= The problem =
Give the lines below again exactly, starting with the line that holds "9歳のおでかけ (946, 1444)" and going on through the line that holds "スポーツ (607, 1222)".
========
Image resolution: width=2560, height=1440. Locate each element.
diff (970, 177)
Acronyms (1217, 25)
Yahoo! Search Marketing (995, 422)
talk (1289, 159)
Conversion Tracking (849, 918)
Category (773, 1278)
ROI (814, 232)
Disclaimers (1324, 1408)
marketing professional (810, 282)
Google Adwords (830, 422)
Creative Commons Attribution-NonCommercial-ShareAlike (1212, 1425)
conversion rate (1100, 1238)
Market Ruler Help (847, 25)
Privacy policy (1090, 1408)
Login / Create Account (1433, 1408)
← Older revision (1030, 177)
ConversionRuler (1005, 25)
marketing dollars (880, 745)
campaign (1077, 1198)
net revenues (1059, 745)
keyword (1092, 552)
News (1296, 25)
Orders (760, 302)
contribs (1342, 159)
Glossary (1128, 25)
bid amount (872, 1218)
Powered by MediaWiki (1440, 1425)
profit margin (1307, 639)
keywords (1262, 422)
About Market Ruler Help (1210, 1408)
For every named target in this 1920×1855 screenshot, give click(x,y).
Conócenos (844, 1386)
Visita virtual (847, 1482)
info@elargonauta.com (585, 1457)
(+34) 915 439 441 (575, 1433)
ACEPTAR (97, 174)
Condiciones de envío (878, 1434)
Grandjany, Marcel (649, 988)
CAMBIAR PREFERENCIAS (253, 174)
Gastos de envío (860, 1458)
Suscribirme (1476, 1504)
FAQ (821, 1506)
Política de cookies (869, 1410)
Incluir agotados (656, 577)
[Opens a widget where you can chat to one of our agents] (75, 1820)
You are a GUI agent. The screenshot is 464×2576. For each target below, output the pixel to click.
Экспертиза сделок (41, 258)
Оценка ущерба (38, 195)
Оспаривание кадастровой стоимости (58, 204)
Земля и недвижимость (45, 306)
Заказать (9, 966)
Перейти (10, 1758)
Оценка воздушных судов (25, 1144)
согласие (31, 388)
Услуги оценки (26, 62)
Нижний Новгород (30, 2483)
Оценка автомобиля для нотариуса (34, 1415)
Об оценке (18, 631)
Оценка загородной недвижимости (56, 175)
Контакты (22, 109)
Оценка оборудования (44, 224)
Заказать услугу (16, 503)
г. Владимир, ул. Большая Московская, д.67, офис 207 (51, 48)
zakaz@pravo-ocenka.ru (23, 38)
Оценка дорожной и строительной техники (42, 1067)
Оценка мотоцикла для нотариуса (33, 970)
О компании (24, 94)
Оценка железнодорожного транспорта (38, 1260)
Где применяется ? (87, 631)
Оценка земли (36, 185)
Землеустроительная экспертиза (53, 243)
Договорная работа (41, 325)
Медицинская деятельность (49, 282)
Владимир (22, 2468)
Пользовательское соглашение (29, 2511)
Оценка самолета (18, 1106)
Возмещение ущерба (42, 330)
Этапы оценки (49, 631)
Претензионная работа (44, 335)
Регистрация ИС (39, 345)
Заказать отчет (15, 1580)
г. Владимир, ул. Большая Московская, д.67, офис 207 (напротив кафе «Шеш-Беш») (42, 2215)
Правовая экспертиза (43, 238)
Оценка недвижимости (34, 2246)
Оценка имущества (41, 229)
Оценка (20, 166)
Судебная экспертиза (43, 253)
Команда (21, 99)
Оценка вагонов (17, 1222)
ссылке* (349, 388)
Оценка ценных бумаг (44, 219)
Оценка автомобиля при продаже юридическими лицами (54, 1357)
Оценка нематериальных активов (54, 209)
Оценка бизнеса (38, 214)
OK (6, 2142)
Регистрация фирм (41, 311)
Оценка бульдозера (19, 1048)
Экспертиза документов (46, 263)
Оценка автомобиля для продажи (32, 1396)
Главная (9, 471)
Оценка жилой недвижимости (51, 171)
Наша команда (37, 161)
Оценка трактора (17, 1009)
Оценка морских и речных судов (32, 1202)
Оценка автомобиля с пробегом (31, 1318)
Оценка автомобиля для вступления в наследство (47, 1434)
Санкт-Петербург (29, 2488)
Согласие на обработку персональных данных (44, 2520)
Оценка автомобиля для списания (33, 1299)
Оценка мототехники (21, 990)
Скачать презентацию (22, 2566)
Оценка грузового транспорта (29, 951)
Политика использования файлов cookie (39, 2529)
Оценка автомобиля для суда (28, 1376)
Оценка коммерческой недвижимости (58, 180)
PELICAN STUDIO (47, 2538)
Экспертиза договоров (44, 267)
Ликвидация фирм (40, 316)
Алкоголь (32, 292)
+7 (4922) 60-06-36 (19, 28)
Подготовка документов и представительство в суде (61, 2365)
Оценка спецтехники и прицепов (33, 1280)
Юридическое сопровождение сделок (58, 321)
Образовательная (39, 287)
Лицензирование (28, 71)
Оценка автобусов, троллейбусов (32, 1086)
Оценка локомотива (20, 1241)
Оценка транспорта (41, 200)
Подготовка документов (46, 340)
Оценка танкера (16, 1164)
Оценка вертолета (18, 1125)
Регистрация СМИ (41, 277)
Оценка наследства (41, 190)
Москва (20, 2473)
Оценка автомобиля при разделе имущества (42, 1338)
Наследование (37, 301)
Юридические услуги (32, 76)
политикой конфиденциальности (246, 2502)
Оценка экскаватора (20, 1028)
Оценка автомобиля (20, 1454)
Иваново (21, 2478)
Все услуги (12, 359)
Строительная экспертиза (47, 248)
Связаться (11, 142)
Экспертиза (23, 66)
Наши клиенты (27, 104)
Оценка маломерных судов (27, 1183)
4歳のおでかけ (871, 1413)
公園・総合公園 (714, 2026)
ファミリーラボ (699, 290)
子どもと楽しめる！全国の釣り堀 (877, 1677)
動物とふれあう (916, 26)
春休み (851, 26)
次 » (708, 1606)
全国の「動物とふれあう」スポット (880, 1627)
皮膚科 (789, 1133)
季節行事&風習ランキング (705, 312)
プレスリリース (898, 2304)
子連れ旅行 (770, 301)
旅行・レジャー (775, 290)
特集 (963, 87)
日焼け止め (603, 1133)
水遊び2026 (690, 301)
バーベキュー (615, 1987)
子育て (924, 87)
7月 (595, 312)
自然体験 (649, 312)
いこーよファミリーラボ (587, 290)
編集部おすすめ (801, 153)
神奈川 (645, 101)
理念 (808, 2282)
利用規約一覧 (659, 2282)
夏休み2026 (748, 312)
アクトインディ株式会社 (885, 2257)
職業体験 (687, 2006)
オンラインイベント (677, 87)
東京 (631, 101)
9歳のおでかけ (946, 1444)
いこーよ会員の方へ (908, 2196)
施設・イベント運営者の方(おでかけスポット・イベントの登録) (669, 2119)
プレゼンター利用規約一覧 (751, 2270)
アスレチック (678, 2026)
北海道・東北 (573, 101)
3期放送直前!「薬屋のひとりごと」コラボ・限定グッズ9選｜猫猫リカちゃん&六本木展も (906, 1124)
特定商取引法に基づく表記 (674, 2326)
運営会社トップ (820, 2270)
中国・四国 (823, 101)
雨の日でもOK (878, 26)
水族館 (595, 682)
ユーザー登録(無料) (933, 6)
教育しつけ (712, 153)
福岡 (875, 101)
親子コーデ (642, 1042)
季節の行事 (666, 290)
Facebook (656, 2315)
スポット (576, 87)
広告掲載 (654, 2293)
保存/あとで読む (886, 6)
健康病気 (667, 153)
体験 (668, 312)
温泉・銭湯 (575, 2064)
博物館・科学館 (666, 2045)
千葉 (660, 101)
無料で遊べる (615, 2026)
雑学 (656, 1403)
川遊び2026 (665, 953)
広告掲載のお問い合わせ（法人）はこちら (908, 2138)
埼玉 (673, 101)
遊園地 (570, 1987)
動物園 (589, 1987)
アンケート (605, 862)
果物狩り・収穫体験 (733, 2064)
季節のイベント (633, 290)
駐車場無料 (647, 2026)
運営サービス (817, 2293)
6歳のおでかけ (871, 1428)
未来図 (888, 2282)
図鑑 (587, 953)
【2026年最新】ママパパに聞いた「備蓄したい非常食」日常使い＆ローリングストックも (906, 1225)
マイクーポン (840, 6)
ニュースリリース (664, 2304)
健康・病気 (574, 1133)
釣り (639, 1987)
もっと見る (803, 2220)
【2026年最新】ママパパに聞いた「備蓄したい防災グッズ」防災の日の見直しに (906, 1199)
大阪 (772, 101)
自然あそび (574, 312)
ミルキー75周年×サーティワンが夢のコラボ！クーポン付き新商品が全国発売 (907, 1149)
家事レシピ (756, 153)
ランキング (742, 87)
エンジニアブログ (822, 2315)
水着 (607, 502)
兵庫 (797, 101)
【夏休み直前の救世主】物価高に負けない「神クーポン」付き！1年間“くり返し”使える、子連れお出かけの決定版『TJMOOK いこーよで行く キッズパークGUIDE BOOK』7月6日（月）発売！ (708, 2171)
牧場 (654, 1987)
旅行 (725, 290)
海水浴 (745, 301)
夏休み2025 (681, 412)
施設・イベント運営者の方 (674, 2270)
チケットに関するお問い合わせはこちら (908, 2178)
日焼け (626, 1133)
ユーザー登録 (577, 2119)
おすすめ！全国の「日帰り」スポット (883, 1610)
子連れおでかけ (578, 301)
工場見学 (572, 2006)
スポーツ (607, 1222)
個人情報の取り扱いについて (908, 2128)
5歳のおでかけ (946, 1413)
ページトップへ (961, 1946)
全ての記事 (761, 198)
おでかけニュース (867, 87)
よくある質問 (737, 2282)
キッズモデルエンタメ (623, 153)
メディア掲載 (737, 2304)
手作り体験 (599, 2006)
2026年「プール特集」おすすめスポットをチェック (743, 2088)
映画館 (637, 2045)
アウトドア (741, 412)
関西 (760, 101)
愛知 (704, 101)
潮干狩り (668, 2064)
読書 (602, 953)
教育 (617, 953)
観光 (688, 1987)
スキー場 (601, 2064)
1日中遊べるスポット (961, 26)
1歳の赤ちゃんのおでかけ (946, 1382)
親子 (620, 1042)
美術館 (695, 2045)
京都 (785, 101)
========
= Result for this exercise =
9歳のおでかけ (946, 1444)
いこーよ会員の方へ (908, 2196)
施設・イベント運営者の方(おでかけスポット・イベントの登録) (669, 2119)
プレゼンター利用規約一覧 (751, 2270)
アスレチック (678, 2026)
北海道・東北 (573, 101)
3期放送直前!「薬屋のひとりごと」コラボ・限定グッズ9選｜猫猫リカちゃん&六本木展も (906, 1124)
特定商取引法に基づく表記 (674, 2326)
運営会社トップ (820, 2270)
中国・四国 (823, 101)
雨の日でもOK (878, 26)
水族館 (595, 682)
ユーザー登録(無料) (933, 6)
教育しつけ (712, 153)
福岡 (875, 101)
親子コーデ (642, 1042)
季節の行事 (666, 290)
Facebook (656, 2315)
スポット (576, 87)
広告掲載 (654, 2293)
保存/あとで読む (886, 6)
健康病気 (667, 153)
体験 (668, 312)
温泉・銭湯 (575, 2064)
博物館・科学館 (666, 2045)
千葉 (660, 101)
無料で遊べる (615, 2026)
雑学 (656, 1403)
川遊び2026 (665, 953)
広告掲載のお問い合わせ（法人）はこちら (908, 2138)
埼玉 (673, 101)
遊園地 (570, 1987)
動物園 (589, 1987)
アンケート (605, 862)
果物狩り・収穫体験 (733, 2064)
季節のイベント (633, 290)
駐車場無料 (647, 2026)
運営サービス (817, 2293)
6歳のおでかけ (871, 1428)
未来図 (888, 2282)
図鑑 (587, 953)
【2026年最新】ママパパに聞いた「備蓄したい非常食」日常使い＆ローリングストックも (906, 1225)
マイクーポン (840, 6)
ニュースリリース (664, 2304)
健康・病気 (574, 1133)
釣り (639, 1987)
もっと見る (803, 2220)
【2026年最新】ママパパに聞いた「備蓄したい防災グッズ」防災の日の見直しに (906, 1199)
大阪 (772, 101)
自然あそび (574, 312)
ミルキー75周年×サーティワンが夢のコラボ！クーポン付き新商品が全国発売 (907, 1149)
家事レシピ (756, 153)
ランキング (742, 87)
エンジニアブログ (822, 2315)
水着 (607, 502)
兵庫 (797, 101)
【夏休み直前の救世主】物価高に負けない「神クーポン」付き！1年間“くり返し”使える、子連れお出かけの決定版『TJMOOK いこーよで行く キッズパークGUIDE BOOK』7月6日（月）発売！ (708, 2171)
牧場 (654, 1987)
旅行 (725, 290)
海水浴 (745, 301)
夏休み2025 (681, 412)
施設・イベント運営者の方 (674, 2270)
チケットに関するお問い合わせはこちら (908, 2178)
日焼け (626, 1133)
ユーザー登録 (577, 2119)
おすすめ！全国の「日帰り」スポット (883, 1610)
子連れおでかけ (578, 301)
工場見学 (572, 2006)
スポーツ (607, 1222)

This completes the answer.